When I was eight, my father thought it would be fun to to screen House of Wax on our brand-new VCR (obviously, the original with creepy Vincent Price; as if the Paris Hilton version could ever hold a candle!) right before a family vacation to the wax museum at Fisherman’s Wharf in San Francisco. The Shaun Cassidy exhibit was cool, but I got so hysterical in the chamber of horrors that we were asked to leave – which we did, but not before I grabbed a fistful of hair of the partially decapitated figure under the guillotine, just to make sure it was fake. I still can’t eat clam chowder without seeing blood.
Do you think this guy‘s dad had the same slightly sadistic streak?
Less than three minutes after the doors of Berlin’s new Madame Tussauds Waxworks opened to the public on Saturday, the figure of Hitler had been decapitated by a former policeman. The assailant, a 41-year-old self-professed leftwing activist identified only as Frank L, who was second in line for the museum, was being hailed as a national hero after witnesses described how he ran past guards and leapt on to the figure, ripping off its head while repeatedly shouting: “No more war!”

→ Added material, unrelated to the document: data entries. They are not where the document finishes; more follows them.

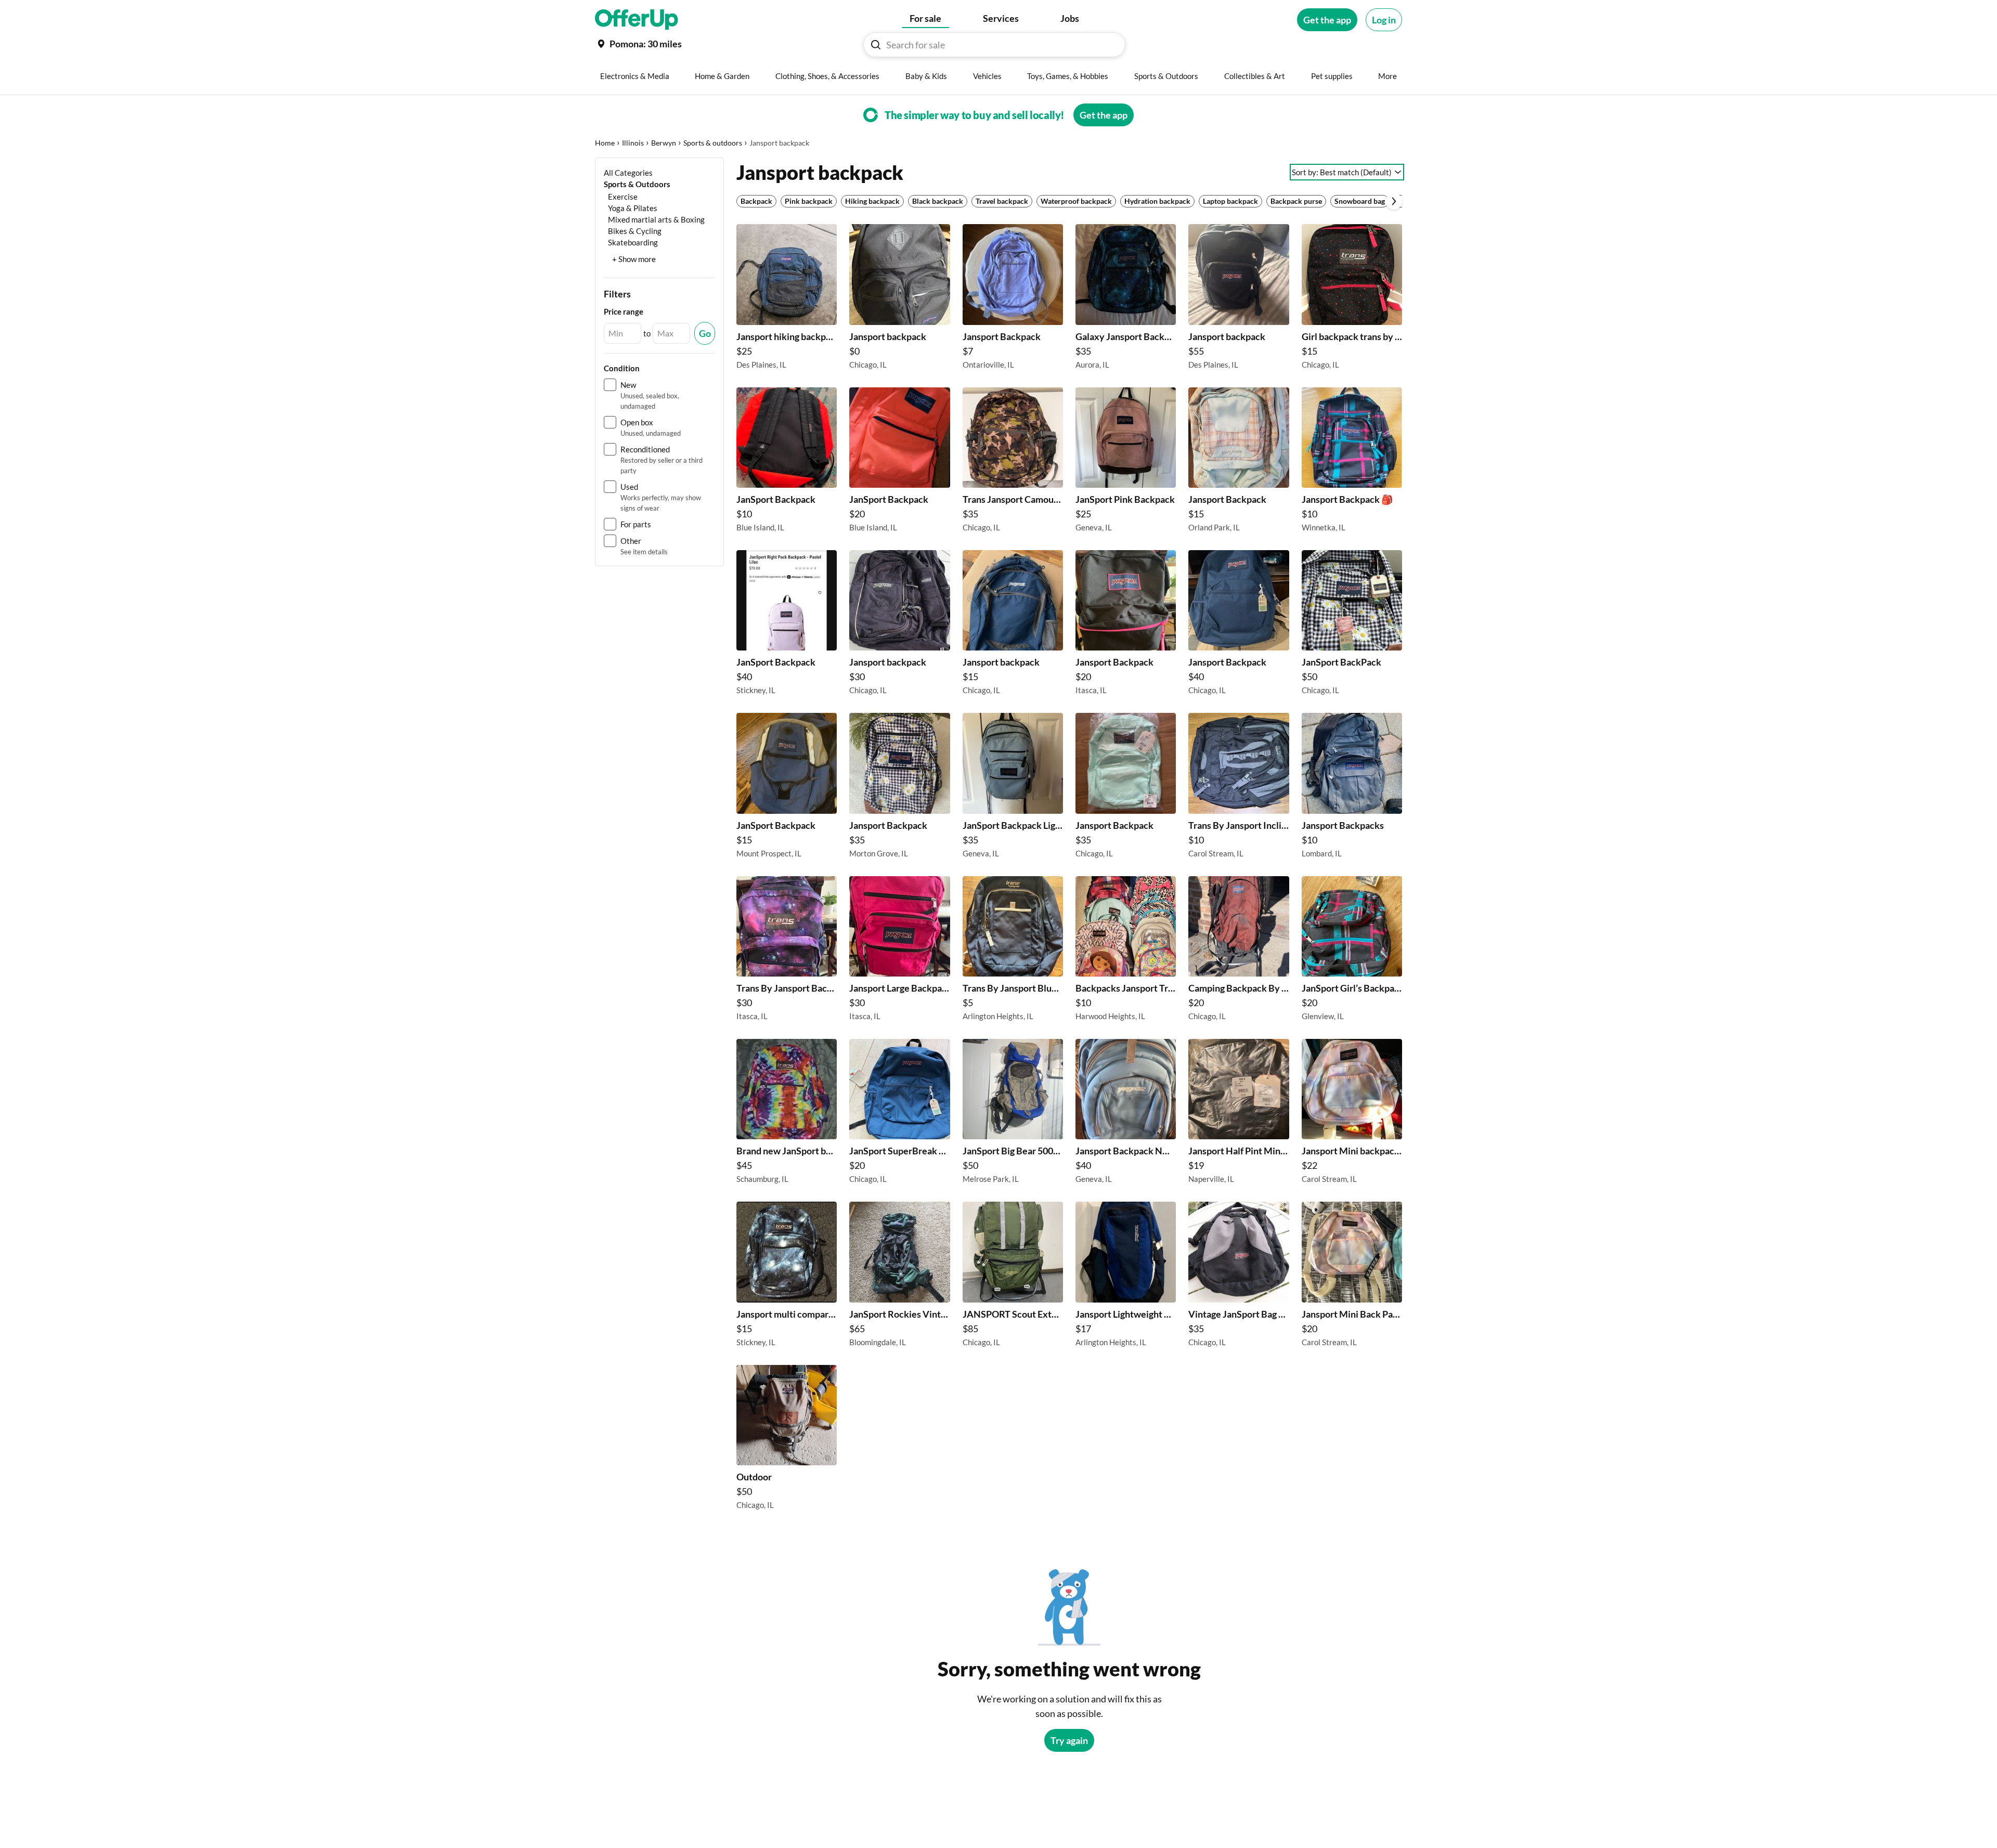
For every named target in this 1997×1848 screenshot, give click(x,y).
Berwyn (663, 142)
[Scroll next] (1393, 201)
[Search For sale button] (875, 44)
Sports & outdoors (712, 142)
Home (605, 142)
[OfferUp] (636, 19)
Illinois (633, 142)
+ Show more (634, 259)
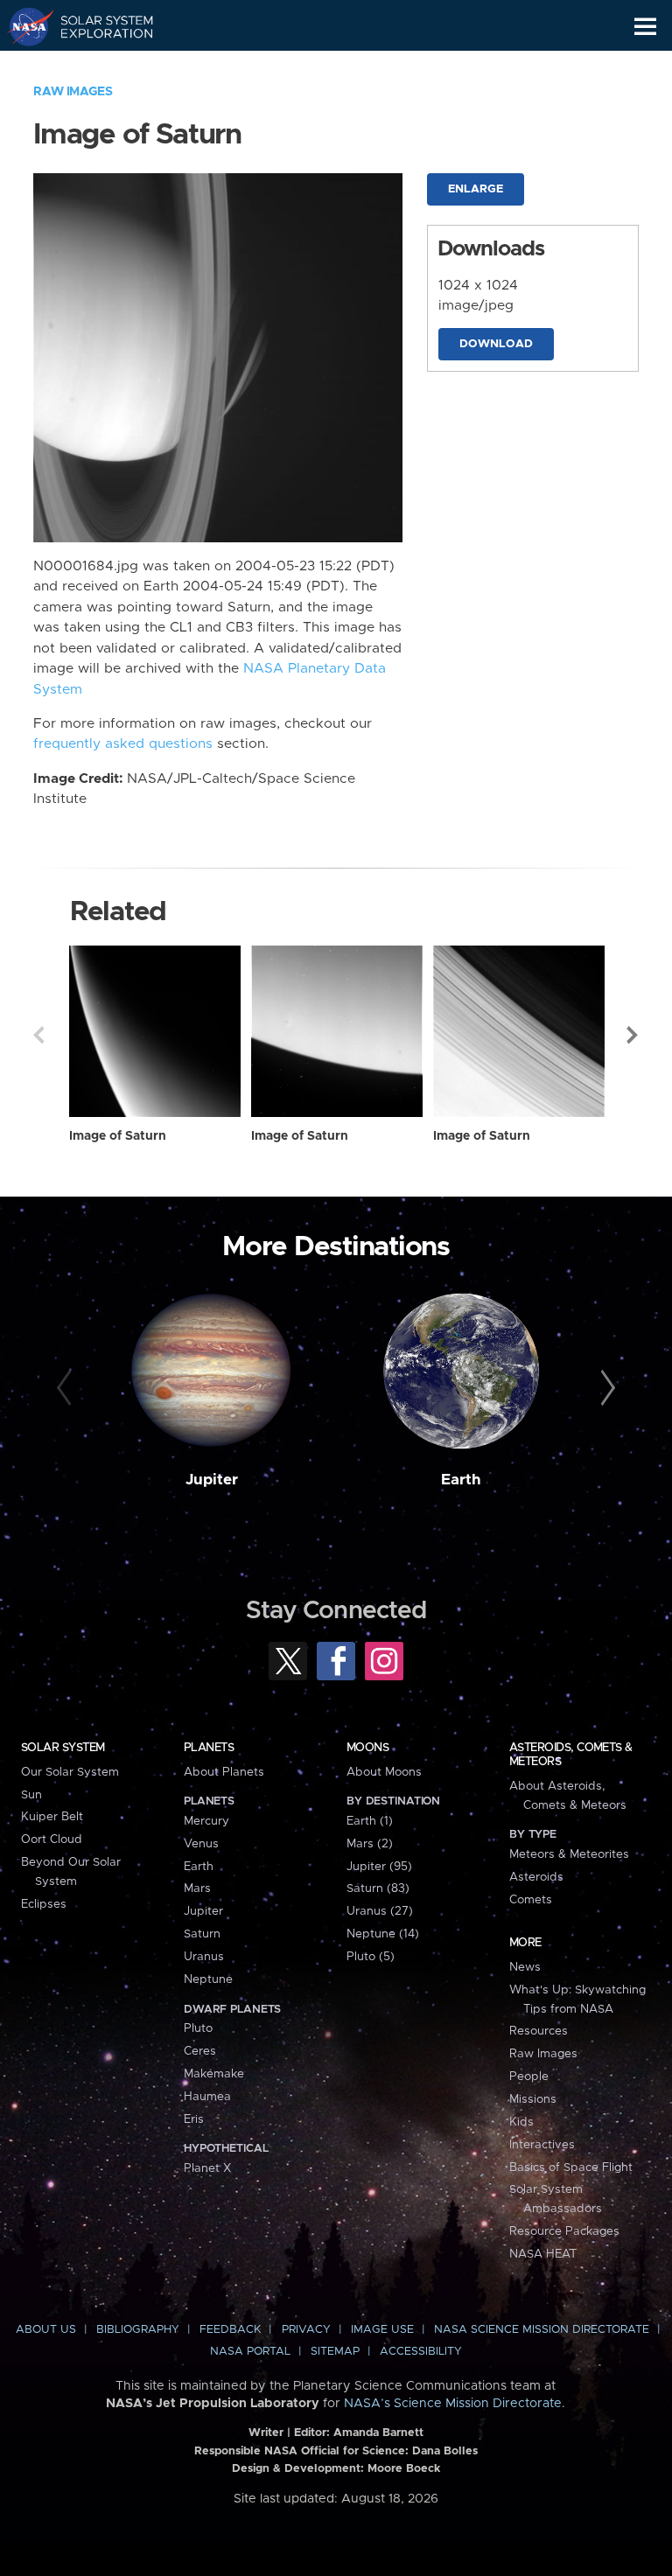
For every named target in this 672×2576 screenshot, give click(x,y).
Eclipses (43, 1904)
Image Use (382, 2329)
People (529, 2076)
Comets (530, 1900)
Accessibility (421, 2351)
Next (633, 1035)
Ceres (200, 2051)
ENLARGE (475, 189)
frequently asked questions (123, 743)
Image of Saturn (117, 1136)
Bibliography (137, 2329)
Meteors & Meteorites (569, 1854)
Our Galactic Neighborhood (96, 66)
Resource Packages (564, 2231)
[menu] (645, 26)
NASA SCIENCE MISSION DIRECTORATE (541, 2329)
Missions (532, 2099)
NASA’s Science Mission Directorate (453, 2404)
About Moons (384, 1772)
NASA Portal (250, 2351)
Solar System (63, 1748)
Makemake (214, 2074)
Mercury (206, 1821)
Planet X (207, 2168)
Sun (31, 1795)
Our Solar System (70, 1772)
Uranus (204, 1957)
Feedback (230, 2329)
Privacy (306, 2329)
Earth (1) (369, 1821)
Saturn (202, 1934)
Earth (461, 1480)
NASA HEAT (543, 2254)
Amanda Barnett (378, 2433)
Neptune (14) (382, 1934)
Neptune (208, 1979)
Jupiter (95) (379, 1866)
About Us (46, 2329)
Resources (538, 2031)
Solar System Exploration (96, 26)
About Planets (224, 1772)
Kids (521, 2122)
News (525, 1967)
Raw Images (72, 92)
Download (496, 344)
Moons (367, 1748)
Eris (194, 2119)
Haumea (207, 2097)
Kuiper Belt (52, 1817)
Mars (197, 1888)
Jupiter (212, 1480)
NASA (23, 26)
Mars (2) (369, 1844)
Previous (38, 1035)
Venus (201, 1844)
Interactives (542, 2145)
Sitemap (335, 2351)
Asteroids (536, 1877)
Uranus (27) (379, 1911)
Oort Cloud (51, 1839)
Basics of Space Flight (571, 2167)
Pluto (198, 2028)
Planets (209, 1748)
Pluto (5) (370, 1957)
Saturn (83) (378, 1888)
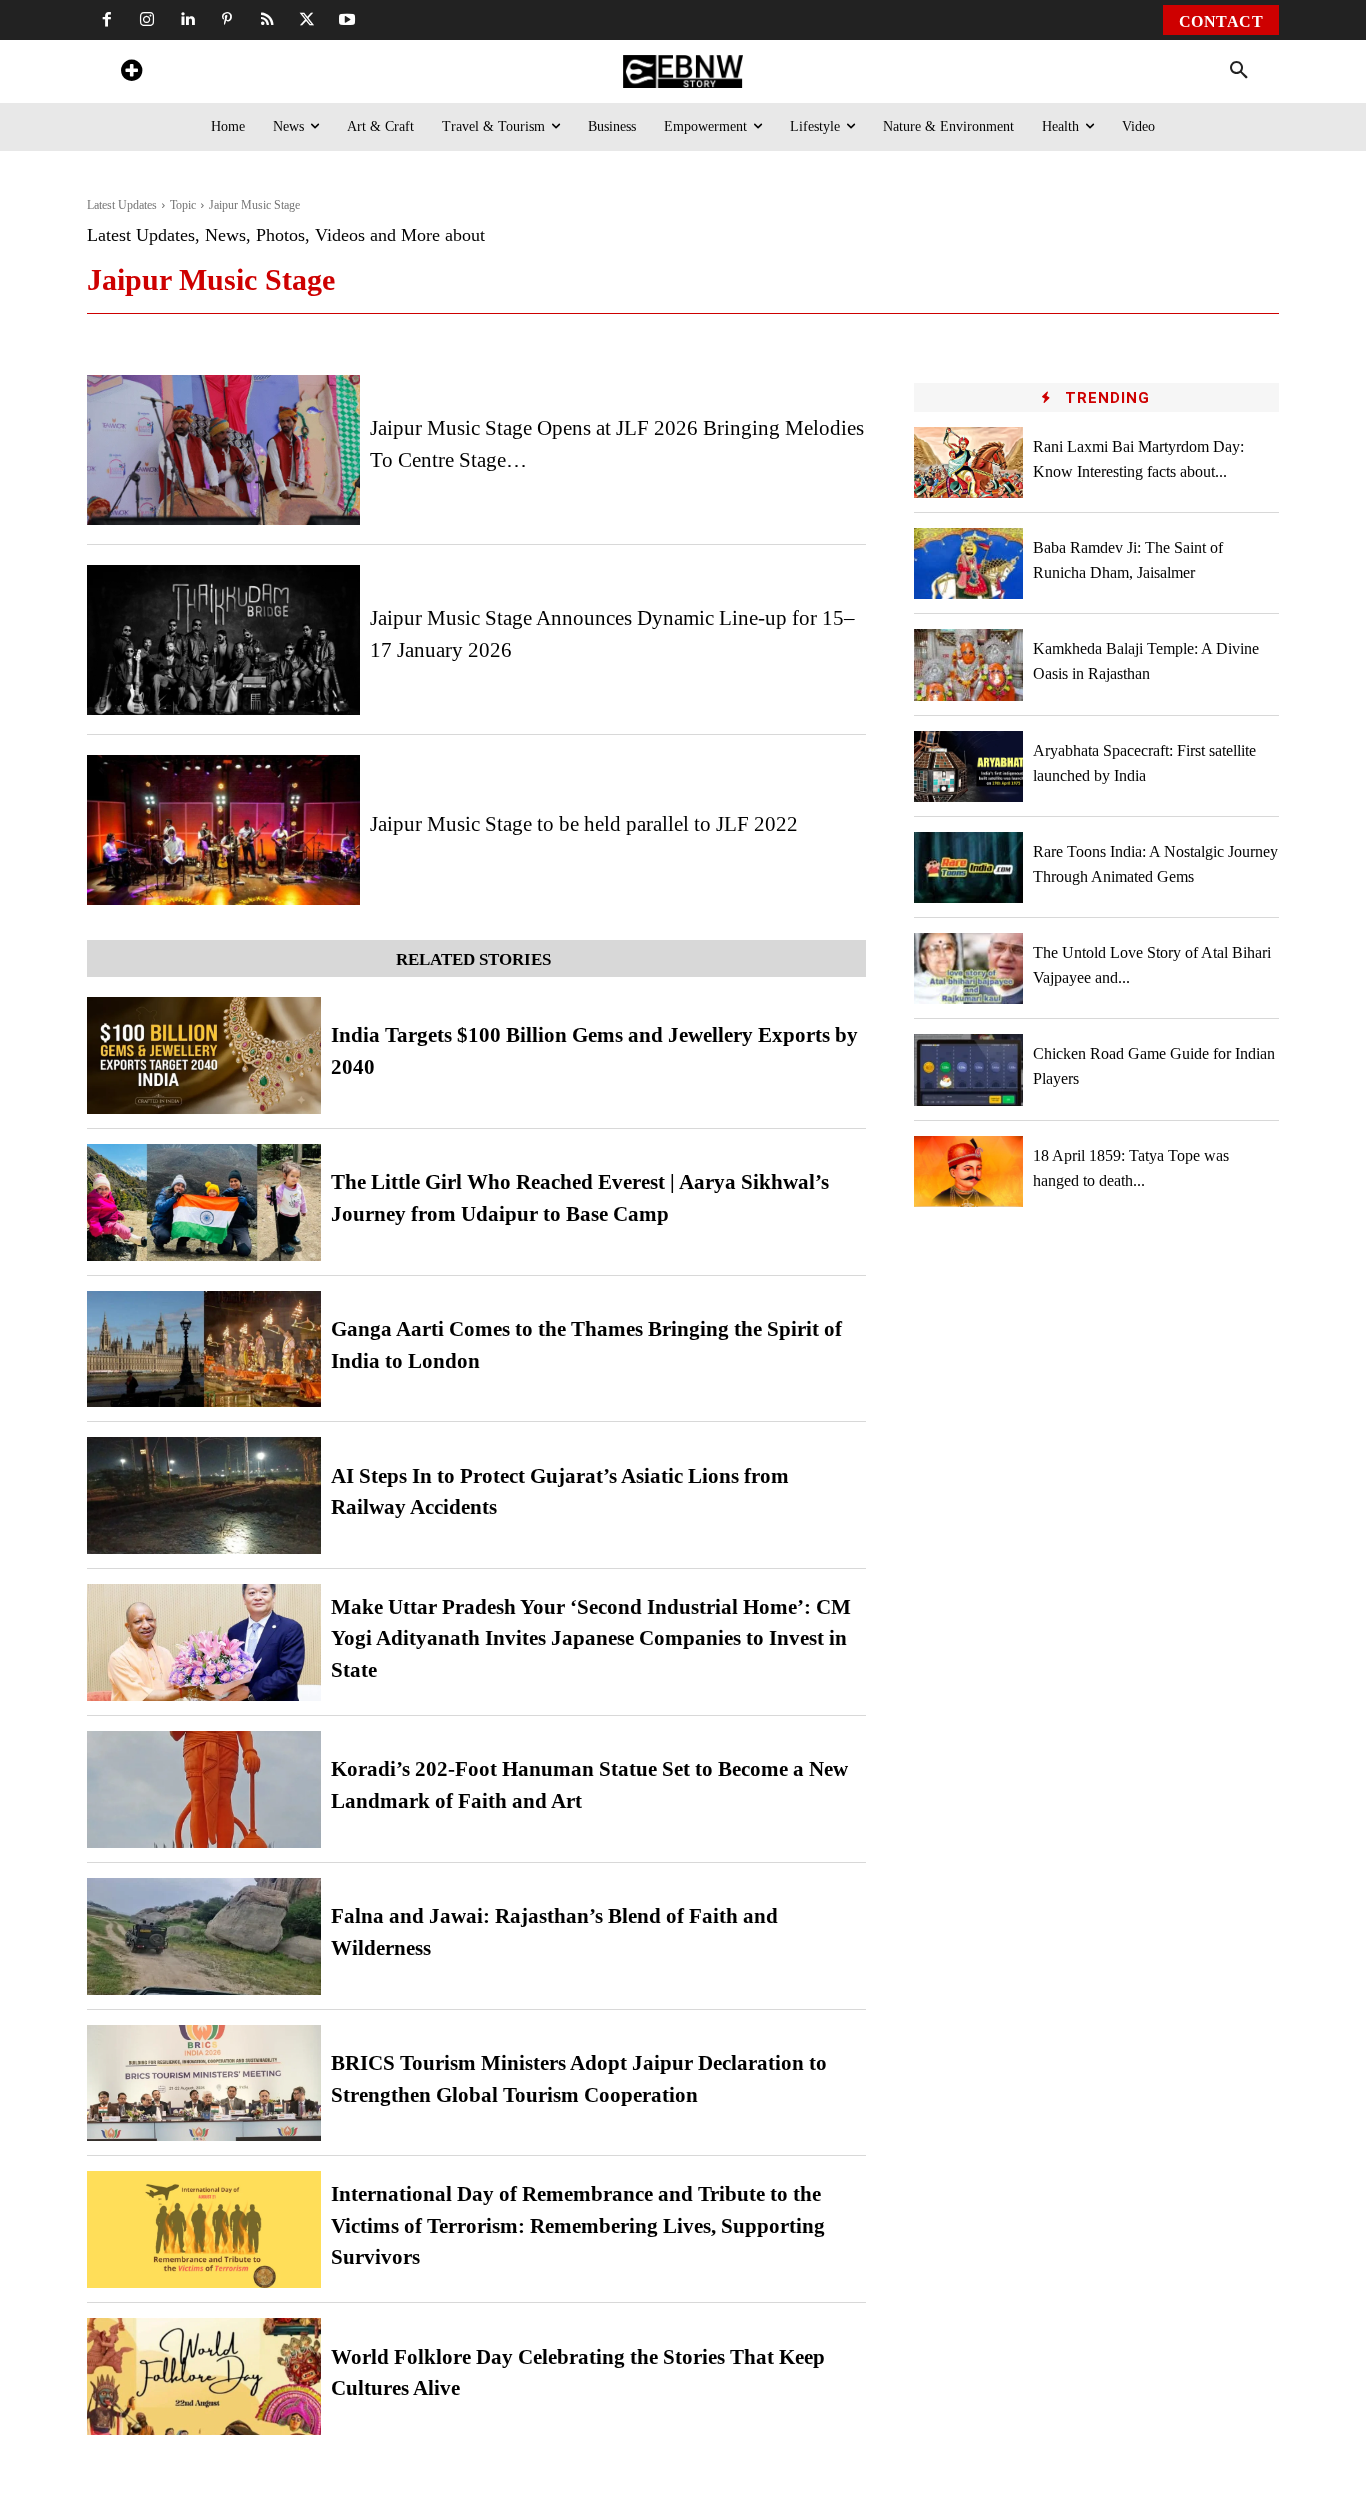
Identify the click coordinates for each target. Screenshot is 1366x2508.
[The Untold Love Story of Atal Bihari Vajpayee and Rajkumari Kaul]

Many Germans had already expressed disgust that Madame Tussauds would have the poor taste to put up a display in the first place and lauded Frank. L for his “artistic activism”:
“Seventy-five years after he seized power, and 63 years after the end of the Third Reich, finally someone has succeeded in assassinating Adolf Hitler,” wrote the essayist Henryk M. Broder in Der Spiegel. “It’s good news – the bad news is it happened rather too late.”
In spite of the accusations, the museum is already reattaching the wax Adolph’s head to its body and plans to reopen the display as soon as possible. Frank L. faces charges of vandalism and assault.
Should you ever decide to take the kids to Berlin, maybe you’ll fire up some Vincent Price and set ’em loose at Tussauds…?
Those lapels are way out of date.
Dude’s got a mean comb-over.
Frank L is a mentch, he deserves honors not prosection.
I went to the Tussaud’s in London — overpriced tourist kitsch & now off my places to see list.
ummm that last post should say “prosecution”
not “prosection” whatever that is
“Prosection” is what Frank L. did to Hitler, right Dan? As in, “He was given a medal for performing a prosection on the wax figure of the Fuhrer”?
I took human gross anatomy in grad school. Prosected anatomy specimens are whole pieces
(sections) of a cadaver (eg., a head)that are pre-dissected (ergo ‘prosected’)for a student’s perusal. Ours were wrapped in formalin- or phenol-soaked towels and stuffed into zip lock plastic bags, complete with globules of fat floating around in the preservative. Lovely.